The research team stated that they started with a ready-made base model and fine-tuned it using distillation techniques to extract the desired reasoning capabilities. The distillation process for s1 utilized Google's Gemini 2.0 Flash Thinking Experimental model, which is similar to the method used by researchers at the University of California, Berkeley, last month when training another AI reasoning model that cost around $450 to train.
This achievement has excited many, especially in today's AI field, where researchers can innovate without substantial financial backing. However, the emergence of s1 has also sparked deep reflections on the commercialization of AI models. If anyone can replicate multi-million dollar models at relatively low costs, where do the competitive advantages of large companies lie?
Clearly, large AI labs are not pleased with this situation; OpenAI has accused DeepSeek of improperly using its API data for model distillation. The s1 research team hopes to find a simple method to achieve powerful reasoning performance while enhancing the "test time extension" capability, allowing AI models more time to think before answering questions. These are breakthroughs achieved by OpenAI's o1 model, and DeepSeek and other AI labs are also attempting to replicate this through various methods.
The research on s1 indicates that effective distillation of reasoning models can be achieved using a relatively small dataset with supervised fine-tuning (SFT) methods, which are generally cheaper than the large-scale reinforcement learning methods used by DeepSeek.
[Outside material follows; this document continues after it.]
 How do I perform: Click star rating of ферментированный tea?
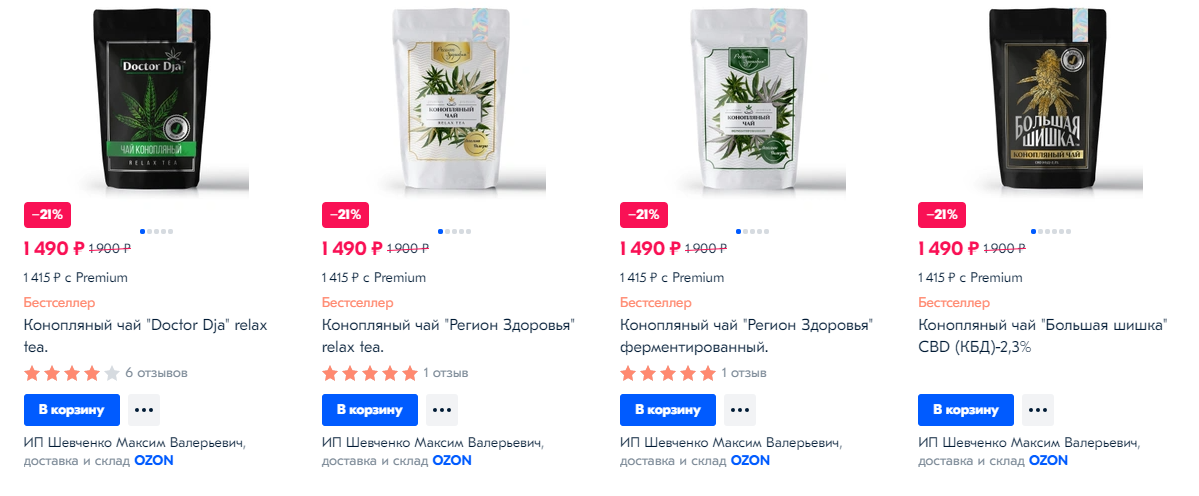pyautogui.click(x=668, y=373)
Google also offers free access to Gemini 2.0 Flash Thinking Experimental, but the platform has daily usage limits and prohibits reverse engineering of its models to develop competing services.
To train s1, researchers constructed a dataset containing 1,000 carefully selected questions and their corresponding answers, along with the "thinking" process behind the questions. The training process used 16 Nvidia H100 GPUs and took less than 30 minutes. According to the researchers, they can now rent the necessary computing resources for about $20. Additionally, the research team employed a clever trick to add the word "wait" during reasoning, thereby enhancing the accuracy of the answers.
In the future of 2025, Meta, Google, and Microsoft plan to invest hundreds of billions of dollars in AI infrastructure, part of which will be used to train the next generation of AI models. Although distillation technology has shown good results in replicating AI models at lower costs, it has not significantly improved the performance of new AI models.
Paper: https://arxiv.org/pdf/2501.19393
Code: https://github.com/simplescaling/s1
Key Points:
🌟 The training cost of the s1 model is under $50, performing comparably to top reasoning models.
🛠️ The research team extracted reasoning capabilities from a pre-existing model using distillation techniques, achieving a fast and efficient training process.
🚀 Large AI labs express concerns over low-cost model replication, with future investments focusing on AI infrastructure.